>>>

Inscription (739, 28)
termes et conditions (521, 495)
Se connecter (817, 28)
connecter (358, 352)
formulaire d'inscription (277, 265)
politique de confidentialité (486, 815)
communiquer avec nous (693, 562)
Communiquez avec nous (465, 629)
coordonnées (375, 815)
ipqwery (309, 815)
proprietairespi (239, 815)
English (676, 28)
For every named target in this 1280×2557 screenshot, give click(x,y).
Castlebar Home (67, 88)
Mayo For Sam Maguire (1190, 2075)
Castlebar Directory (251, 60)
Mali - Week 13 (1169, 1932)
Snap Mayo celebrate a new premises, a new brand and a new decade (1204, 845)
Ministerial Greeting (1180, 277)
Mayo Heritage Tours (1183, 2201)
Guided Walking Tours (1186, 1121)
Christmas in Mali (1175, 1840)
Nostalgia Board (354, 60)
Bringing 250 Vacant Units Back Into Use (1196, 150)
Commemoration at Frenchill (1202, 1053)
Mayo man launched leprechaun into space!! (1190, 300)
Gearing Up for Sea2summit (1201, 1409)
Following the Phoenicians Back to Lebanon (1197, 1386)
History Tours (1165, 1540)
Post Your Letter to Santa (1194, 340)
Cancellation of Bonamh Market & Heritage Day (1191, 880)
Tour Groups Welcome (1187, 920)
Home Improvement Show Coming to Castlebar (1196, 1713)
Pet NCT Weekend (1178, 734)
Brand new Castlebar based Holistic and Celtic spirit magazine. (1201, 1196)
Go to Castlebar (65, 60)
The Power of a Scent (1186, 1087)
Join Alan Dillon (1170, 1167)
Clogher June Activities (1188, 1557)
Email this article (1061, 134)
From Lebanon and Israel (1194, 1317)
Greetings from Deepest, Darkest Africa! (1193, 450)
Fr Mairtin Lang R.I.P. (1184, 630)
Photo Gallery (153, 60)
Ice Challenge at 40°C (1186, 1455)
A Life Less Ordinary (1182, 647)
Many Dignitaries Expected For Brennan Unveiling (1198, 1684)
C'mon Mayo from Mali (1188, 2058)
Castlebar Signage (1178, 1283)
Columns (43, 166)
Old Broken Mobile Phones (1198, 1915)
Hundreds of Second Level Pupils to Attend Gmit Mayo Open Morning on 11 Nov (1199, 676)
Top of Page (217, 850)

<<<

:: Work to be completed ::
Reproduce the entire listing above verbatim, from the first line to the last.

:: Expected answer ::
Inscription (739, 28)
termes et conditions (521, 495)
Se connecter (817, 28)
connecter (358, 352)
formulaire d'inscription (277, 265)
politique de confidentialité (486, 815)
communiquer avec nous (693, 562)
Communiquez avec nous (465, 629)
coordonnées (375, 815)
ipqwery (309, 815)
proprietairespi (239, 815)
English (676, 28)
For every named target in this 1280×2557 screenshot, give click(x,y).
Castlebar Home (67, 88)
Mayo For Sam Maguire (1190, 2075)
Castlebar Directory (251, 60)
Mali - Week 13 (1169, 1932)
Snap Mayo celebrate a new premises, a new brand and a new decade (1204, 845)
Ministerial Greeting (1180, 277)
Mayo Heritage Tours (1183, 2201)
Guided Walking Tours (1186, 1121)
Christmas in Mali (1175, 1840)
Nostalgia Board (354, 60)
Bringing 250 Vacant Units Back Into Use (1196, 150)
Commemoration at Frenchill (1202, 1053)
Mayo man launched leprechaun into space!! (1190, 300)
Gearing Up for Sea2summit (1201, 1409)
Following the Phoenicians Back to Lebanon (1197, 1386)
History Tours (1165, 1540)
Post Your Letter to Santa (1194, 340)
Cancellation of Bonamh Market & Heritage Day (1191, 880)
Tour Groups Welcome (1187, 920)
Home Improvement Show Coming to Castlebar (1196, 1713)
Pet NCT Weekend (1178, 734)
Brand new Castlebar based Holistic and Celtic spirit magazine. (1201, 1196)
Go to Castlebar (65, 60)
The Power of a Scent (1186, 1087)
Join Alan Dillon (1170, 1167)
Clogher June Activities (1188, 1557)
Email this article (1061, 134)
From Lebanon and Israel (1194, 1317)
Greetings from Deepest, Darkest Africa! (1193, 450)
Fr Mairtin Lang R.I.P. (1184, 630)
Photo Gallery (153, 60)
Ice Challenge at 40°C (1186, 1455)
A Life Less Ordinary (1182, 647)
Many Dignitaries Expected For Brennan Unveiling (1198, 1684)
C'mon Mayo from Mali (1188, 2058)
Castlebar Signage (1178, 1283)
Columns (43, 166)
Old Broken Mobile Phones (1198, 1915)
Hundreds of Second Level Pupils to Attend Gmit Mayo Open Morning on 11 Nov (1199, 676)
Top of Page (217, 850)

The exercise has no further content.